As soon as I thought how wonderful this felt, the feeling dissipated. Thoughts started to drift back into consciousness, but that was okay. They seemed to race with less velocity, and hold less weight. I laughed out loud, questioning my sanity. But that was also okay. I felt that for the first time in my life I wasn’t alone. I am in life and life is in me. A silent understanding that I cannot express nor think, but felt. Just by being present and nothing else, my thoughts for once were nonexistent. Thats when I learned that meditation is nothing more than a label describing the gateway into the present moment.

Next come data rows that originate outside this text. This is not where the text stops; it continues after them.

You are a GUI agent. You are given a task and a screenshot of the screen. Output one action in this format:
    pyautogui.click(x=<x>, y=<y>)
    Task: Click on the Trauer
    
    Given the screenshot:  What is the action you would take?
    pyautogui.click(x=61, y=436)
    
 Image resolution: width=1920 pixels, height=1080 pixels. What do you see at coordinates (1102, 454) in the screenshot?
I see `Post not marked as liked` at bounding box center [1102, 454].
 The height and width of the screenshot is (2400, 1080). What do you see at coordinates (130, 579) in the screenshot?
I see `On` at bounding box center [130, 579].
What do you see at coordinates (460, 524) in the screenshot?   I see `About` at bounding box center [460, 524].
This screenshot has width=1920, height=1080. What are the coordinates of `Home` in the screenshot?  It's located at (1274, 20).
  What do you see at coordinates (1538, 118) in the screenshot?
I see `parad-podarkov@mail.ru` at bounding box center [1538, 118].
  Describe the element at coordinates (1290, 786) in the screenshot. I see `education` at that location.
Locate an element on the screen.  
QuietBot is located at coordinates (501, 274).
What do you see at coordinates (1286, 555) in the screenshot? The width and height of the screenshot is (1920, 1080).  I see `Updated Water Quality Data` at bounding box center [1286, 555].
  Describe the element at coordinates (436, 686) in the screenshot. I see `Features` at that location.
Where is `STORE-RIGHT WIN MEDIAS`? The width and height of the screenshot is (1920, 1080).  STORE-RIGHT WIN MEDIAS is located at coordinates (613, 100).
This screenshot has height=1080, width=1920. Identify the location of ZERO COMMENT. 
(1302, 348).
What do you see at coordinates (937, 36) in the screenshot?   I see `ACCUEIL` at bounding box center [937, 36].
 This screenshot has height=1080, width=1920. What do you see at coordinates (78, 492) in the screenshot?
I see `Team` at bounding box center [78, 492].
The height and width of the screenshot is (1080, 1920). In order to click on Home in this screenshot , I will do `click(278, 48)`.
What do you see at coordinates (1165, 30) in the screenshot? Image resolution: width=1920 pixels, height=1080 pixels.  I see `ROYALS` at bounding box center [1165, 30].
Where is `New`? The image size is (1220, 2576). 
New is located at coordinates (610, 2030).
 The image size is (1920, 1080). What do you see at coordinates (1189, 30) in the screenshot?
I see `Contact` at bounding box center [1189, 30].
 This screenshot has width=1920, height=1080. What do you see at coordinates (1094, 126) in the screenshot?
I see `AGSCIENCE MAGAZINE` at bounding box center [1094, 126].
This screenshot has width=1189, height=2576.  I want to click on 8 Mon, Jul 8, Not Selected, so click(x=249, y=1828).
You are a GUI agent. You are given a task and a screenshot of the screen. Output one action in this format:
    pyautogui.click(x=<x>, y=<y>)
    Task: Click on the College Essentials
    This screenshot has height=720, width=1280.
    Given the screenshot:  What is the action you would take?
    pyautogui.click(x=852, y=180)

The Power of the Present Moment
A little while has past, but I have found that becoming present is the only method I have found to curb my racing thoughts. Somedays when I wake up, I am still presented with a plethora of absurd notions riddled with self-pity and worthlessness. The one thing that has remained steady throughout this time is that now I have the chance to set back the clock and restart my day. By taking a few minutes to center myself in the morning I can allow this mind storm to pass and feel the presence in life. Whether its just a couple minutes sitting outside or an hour of yoga, anything and everything that focuses on the present moment brings me out of my head and into life.
Along this journey and through the practice of meditation my life has become much simpler. I still get anxious, but I now have the ability to dissect these feelings. The one constant I’ve found from anxiety and low self-esteem, is that in one way or another these foreboding feelings always stem from fear. This can range from assuming nobody I meet will like me to fearing that if I put my full effort into a career path that I will inevitably fail and be back right where I started. Most of the time I fear that future events will play out poorly and that I will be embarrassed or hurt. Sometimes I fear how I acted in the past, and what someone may or may not have thought of me. I’ve started to learn that just like all other thoughts, this fear is self-produced, self-inflicting and self-centered.
Everyday I now wake up in fear is just another opportunity to practice growing out of it. To get better and make progress. To embrace the presence of life. I’ve learned that thinking in fear is something that I can’t leave behind at once, but living in fear is something I can change one day at a time.